Task description >> Word for word, print all of the entries below.
*** Opening of Source material ***
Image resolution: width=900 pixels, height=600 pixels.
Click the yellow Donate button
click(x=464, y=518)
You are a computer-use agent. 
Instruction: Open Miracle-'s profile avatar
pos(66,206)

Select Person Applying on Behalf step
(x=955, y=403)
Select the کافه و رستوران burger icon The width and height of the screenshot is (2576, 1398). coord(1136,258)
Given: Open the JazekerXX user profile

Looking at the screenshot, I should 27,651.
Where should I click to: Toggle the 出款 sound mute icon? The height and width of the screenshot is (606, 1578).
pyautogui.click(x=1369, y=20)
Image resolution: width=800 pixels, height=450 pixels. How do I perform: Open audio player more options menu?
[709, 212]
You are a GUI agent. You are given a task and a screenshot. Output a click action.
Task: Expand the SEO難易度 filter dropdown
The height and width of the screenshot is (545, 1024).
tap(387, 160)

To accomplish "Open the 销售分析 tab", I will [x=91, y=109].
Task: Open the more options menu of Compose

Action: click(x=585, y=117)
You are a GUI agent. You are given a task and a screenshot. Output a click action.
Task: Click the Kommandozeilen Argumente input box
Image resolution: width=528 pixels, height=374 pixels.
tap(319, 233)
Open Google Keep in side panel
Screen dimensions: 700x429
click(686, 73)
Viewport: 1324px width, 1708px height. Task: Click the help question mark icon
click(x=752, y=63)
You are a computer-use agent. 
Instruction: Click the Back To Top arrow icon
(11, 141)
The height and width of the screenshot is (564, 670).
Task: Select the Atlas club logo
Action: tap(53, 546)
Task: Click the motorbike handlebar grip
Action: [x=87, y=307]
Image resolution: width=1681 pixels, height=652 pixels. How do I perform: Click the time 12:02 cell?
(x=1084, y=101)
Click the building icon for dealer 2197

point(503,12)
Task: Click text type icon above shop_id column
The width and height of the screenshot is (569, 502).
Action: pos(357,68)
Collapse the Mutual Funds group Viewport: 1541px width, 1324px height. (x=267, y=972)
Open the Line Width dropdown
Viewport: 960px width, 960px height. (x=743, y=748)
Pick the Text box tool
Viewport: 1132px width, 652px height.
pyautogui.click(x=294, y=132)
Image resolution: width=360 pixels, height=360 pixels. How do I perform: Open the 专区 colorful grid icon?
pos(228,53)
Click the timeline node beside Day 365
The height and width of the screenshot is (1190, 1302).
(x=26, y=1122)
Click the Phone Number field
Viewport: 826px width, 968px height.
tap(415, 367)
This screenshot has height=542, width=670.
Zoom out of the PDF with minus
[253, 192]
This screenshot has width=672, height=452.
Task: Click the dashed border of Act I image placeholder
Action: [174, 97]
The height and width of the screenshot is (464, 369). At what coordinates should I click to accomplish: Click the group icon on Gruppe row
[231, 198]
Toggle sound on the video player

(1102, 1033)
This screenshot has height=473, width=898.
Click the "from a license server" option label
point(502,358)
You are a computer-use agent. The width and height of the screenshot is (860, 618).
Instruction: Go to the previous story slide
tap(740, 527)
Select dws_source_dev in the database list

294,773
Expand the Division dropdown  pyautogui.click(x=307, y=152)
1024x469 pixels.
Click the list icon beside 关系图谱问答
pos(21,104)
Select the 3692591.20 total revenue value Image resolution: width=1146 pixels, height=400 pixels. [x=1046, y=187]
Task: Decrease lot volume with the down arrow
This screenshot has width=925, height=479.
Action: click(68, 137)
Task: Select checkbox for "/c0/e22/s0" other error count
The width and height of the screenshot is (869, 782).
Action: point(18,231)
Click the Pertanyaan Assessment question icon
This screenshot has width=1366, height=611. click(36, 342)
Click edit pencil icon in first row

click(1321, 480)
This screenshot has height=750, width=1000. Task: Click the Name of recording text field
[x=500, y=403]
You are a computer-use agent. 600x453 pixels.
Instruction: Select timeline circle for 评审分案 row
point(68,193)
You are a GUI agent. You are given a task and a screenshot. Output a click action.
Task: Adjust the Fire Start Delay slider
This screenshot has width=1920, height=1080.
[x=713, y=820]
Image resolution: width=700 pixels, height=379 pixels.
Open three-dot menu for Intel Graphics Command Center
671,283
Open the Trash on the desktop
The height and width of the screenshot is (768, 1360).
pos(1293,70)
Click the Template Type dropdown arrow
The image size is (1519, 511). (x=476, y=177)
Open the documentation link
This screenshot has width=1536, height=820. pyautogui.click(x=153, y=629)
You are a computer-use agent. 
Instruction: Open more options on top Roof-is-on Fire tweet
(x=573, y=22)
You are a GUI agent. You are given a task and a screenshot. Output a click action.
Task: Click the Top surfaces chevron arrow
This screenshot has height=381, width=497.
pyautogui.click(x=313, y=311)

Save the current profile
*** Close of Source material ***
Answer to this task >>
Image resolution: width=900 pixels, height=600 pixels.
Click the yellow Donate button
click(x=464, y=518)
You are a computer-use agent. 
Instruction: Open Miracle-'s profile avatar
pos(66,206)

Select Person Applying on Behalf step
(x=955, y=403)
Select the کافه و رستوران burger icon The width and height of the screenshot is (2576, 1398). coord(1136,258)
Given: Open the JazekerXX user profile

Looking at the screenshot, I should 27,651.
Where should I click to: Toggle the 出款 sound mute icon? The height and width of the screenshot is (606, 1578).
pyautogui.click(x=1369, y=20)
Image resolution: width=800 pixels, height=450 pixels. How do I perform: Open audio player more options menu?
[709, 212]
You are a GUI agent. You are given a task and a screenshot. Output a click action.
Task: Expand the SEO難易度 filter dropdown
The height and width of the screenshot is (545, 1024).
tap(387, 160)

To accomplish "Open the 销售分析 tab", I will [x=91, y=109].
Task: Open the more options menu of Compose

Action: click(x=585, y=117)
You are a GUI agent. You are given a task and a screenshot. Output a click action.
Task: Click the Kommandozeilen Argumente input box
Image resolution: width=528 pixels, height=374 pixels.
tap(319, 233)
Open Google Keep in side panel
Screen dimensions: 700x429
click(686, 73)
Viewport: 1324px width, 1708px height. Task: Click the help question mark icon
click(x=752, y=63)
You are a computer-use agent. 
Instruction: Click the Back To Top arrow icon
(11, 141)
The height and width of the screenshot is (564, 670).
Task: Select the Atlas club logo
Action: tap(53, 546)
Task: Click the motorbike handlebar grip
Action: [x=87, y=307]
Image resolution: width=1681 pixels, height=652 pixels. How do I perform: Click the time 12:02 cell?
(x=1084, y=101)
Click the building icon for dealer 2197

point(503,12)
Task: Click text type icon above shop_id column
The width and height of the screenshot is (569, 502).
Action: pos(357,68)
Collapse the Mutual Funds group Viewport: 1541px width, 1324px height. (x=267, y=972)
Open the Line Width dropdown
Viewport: 960px width, 960px height. (x=743, y=748)
Pick the Text box tool
Viewport: 1132px width, 652px height.
pyautogui.click(x=294, y=132)
Image resolution: width=360 pixels, height=360 pixels. How do I perform: Open the 专区 colorful grid icon?
pos(228,53)
Click the timeline node beside Day 365
The height and width of the screenshot is (1190, 1302).
(x=26, y=1122)
Click the Phone Number field
Viewport: 826px width, 968px height.
tap(415, 367)
This screenshot has height=542, width=670.
Zoom out of the PDF with minus
[253, 192]
This screenshot has width=672, height=452.
Task: Click the dashed border of Act I image placeholder
Action: [174, 97]
The height and width of the screenshot is (464, 369). At what coordinates should I click to accomplish: Click the group icon on Gruppe row
[231, 198]
Toggle sound on the video player

(1102, 1033)
This screenshot has height=473, width=898.
Click the "from a license server" option label
point(502,358)
You are a computer-use agent. The width and height of the screenshot is (860, 618).
Instruction: Go to the previous story slide
tap(740, 527)
Select dws_source_dev in the database list

294,773
Expand the Division dropdown  pyautogui.click(x=307, y=152)
1024x469 pixels.
Click the list icon beside 关系图谱问答
pos(21,104)
Select the 3692591.20 total revenue value Image resolution: width=1146 pixels, height=400 pixels. [x=1046, y=187]
Task: Decrease lot volume with the down arrow
This screenshot has width=925, height=479.
Action: click(68, 137)
Task: Select checkbox for "/c0/e22/s0" other error count
The width and height of the screenshot is (869, 782).
Action: point(18,231)
Click the Pertanyaan Assessment question icon
This screenshot has width=1366, height=611. click(36, 342)
Click edit pencil icon in first row

click(1321, 480)
This screenshot has height=750, width=1000. Task: Click the Name of recording text field
[x=500, y=403]
You are a computer-use agent. 600x453 pixels.
Instruction: Select timeline circle for 评审分案 row
point(68,193)
You are a GUI agent. You are given a task and a screenshot. Output a click action.
Task: Adjust the Fire Start Delay slider
This screenshot has width=1920, height=1080.
[x=713, y=820]
Image resolution: width=700 pixels, height=379 pixels.
Open three-dot menu for Intel Graphics Command Center
671,283
Open the Trash on the desktop
The height and width of the screenshot is (768, 1360).
pos(1293,70)
Click the Template Type dropdown arrow
The image size is (1519, 511). (x=476, y=177)
Open the documentation link
This screenshot has width=1536, height=820. pyautogui.click(x=153, y=629)
You are a computer-use agent. 
Instruction: Open more options on top Roof-is-on Fire tweet
(x=573, y=22)
You are a GUI agent. You are given a task and a screenshot. Output a click action.
Task: Click the Top surfaces chevron arrow
This screenshot has height=381, width=497.
pyautogui.click(x=313, y=311)

Save the current profile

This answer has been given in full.